* begin Supplied material *

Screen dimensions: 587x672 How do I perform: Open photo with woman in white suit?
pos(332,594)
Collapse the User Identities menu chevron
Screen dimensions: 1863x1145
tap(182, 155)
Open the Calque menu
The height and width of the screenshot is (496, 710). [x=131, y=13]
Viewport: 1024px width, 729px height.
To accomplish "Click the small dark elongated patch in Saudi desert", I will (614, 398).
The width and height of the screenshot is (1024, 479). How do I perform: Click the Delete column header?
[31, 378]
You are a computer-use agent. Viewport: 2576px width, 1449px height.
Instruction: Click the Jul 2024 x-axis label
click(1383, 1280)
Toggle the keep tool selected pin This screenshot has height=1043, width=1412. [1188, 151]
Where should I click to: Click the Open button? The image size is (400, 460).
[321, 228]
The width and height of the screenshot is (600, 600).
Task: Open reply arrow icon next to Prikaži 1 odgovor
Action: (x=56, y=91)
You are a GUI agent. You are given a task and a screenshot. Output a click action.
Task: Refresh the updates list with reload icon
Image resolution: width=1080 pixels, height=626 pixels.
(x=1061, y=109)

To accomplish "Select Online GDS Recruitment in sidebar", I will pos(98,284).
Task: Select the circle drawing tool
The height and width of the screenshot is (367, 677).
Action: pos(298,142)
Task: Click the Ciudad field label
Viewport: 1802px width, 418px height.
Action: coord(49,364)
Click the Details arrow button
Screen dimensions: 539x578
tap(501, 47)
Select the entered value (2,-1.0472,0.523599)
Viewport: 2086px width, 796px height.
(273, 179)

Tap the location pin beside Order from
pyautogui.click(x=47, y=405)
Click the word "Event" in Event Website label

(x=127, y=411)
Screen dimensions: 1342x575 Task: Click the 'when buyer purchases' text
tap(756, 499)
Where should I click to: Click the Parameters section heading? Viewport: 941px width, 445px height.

* end Supplied material *

■ **Prompt**: Set out the listing above as a Markdown table with the columns Row and Line. Give each nonblank line its own row and number the rows in order.

■ **Written answer**:
| Row | Line |
|---|---|
| 1 | Screen dimensions: 587x672 How do I perform: Open photo with woman in white suit? |
| 2 | pos(332,594) |
| 3 | Collapse the User Identities menu chevron |
| 4 | Screen dimensions: 1863x1145 |
| 5 | tap(182, 155) |
| 6 | Open the Calque menu |
| 7 | The height and width of the screenshot is (496, 710). [x=131, y=13] |
| 8 | Viewport: 1024px width, 729px height. |
| 9 | To accomplish "Click the small dark elongated patch in Saudi desert", I will (614, 398). |
| 10 | The width and height of the screenshot is (1024, 479). How do I perform: Click the Delete column header? |
| 11 | [31, 378] |
| 12 | You are a computer-use agent. Viewport: 2576px width, 1449px height. |
| 13 | Instruction: Click the Jul 2024 x-axis label |
| 14 | click(1383, 1280) |
| 15 | Toggle the keep tool selected pin This screenshot has height=1043, width=1412. [1188, 151] |
| 16 | Where should I click to: Click the Open button? The image size is (400, 460). |
| 17 | [321, 228] |
| 18 | The width and height of the screenshot is (600, 600). |
| 19 | Task: Open reply arrow icon next to Prikaži 1 odgovor |
| 20 | Action: (x=56, y=91) |
| 21 | You are a GUI agent. You are given a task and a screenshot. Output a click action. |
| 22 | Task: Refresh the updates list with reload icon |
| 23 | Image resolution: width=1080 pixels, height=626 pixels. |
| 24 | (x=1061, y=109) |
| 25 | To accomplish "Select Online GDS Recruitment in sidebar", I will pos(98,284). |
| 26 | Task: Select the circle drawing tool |
| 27 | The height and width of the screenshot is (367, 677). |
| 28 | Action: pos(298,142) |
| 29 | Task: Click the Ciudad field label |
| 30 | Viewport: 1802px width, 418px height. |
| 31 | Action: coord(49,364) |
| 32 | Click the Details arrow button |
| 33 | Screen dimensions: 539x578 |
| 34 | tap(501, 47) |
| 35 | Select the entered value (2,-1.0472,0.523599) |
| 36 | Viewport: 2086px width, 796px height. |
| 37 | (273, 179) |
| 38 | Tap the location pin beside Order from |
| 39 | pyautogui.click(x=47, y=405) |
| 40 | Click the word "Event" in Event Website label |
| 41 | (x=127, y=411) |
| 42 | Screen dimensions: 1342x575 Task: Click the 'when buyer purchases' text |
| 43 | tap(756, 499) |
| 44 | Where should I click to: Click the Parameters section heading? Viewport: 941px width, 445px height. |